Your goal - Starting at the first entry below, repeat all the data word for word and drop the pictures.

Collected data -
- - -
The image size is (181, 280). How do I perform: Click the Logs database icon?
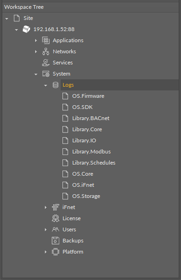[56, 85]
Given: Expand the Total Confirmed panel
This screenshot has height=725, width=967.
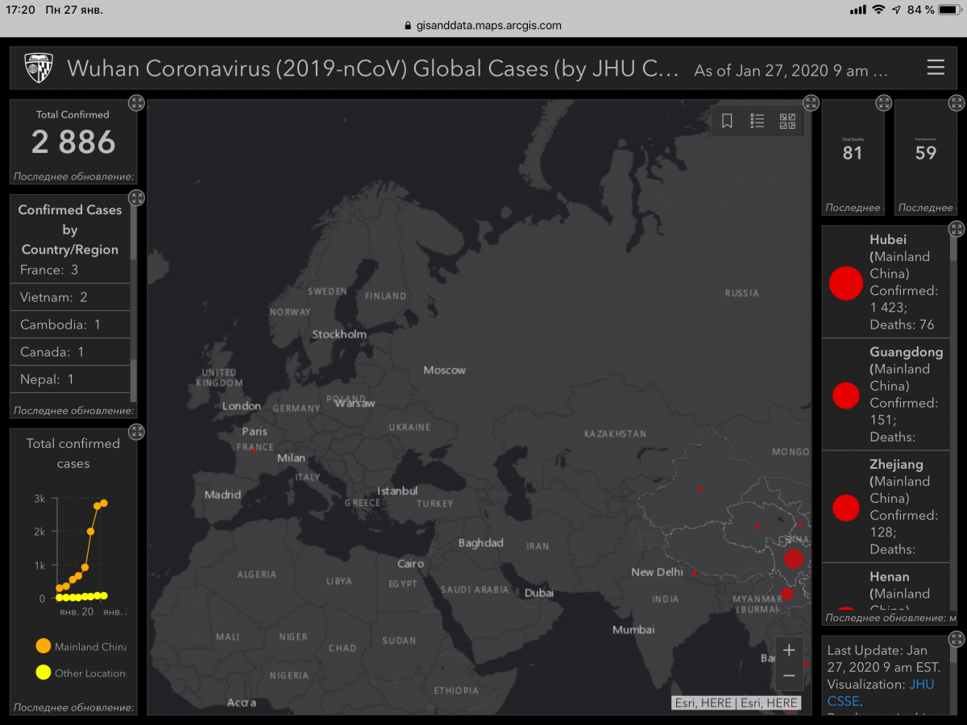Looking at the screenshot, I should point(136,103).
- - -
Result -
The image size is (181, 280). How do I perform: Click the Logs database icon?
[56, 85]
Given: Expand the Total Confirmed panel
This screenshot has height=725, width=967.
Looking at the screenshot, I should point(136,103).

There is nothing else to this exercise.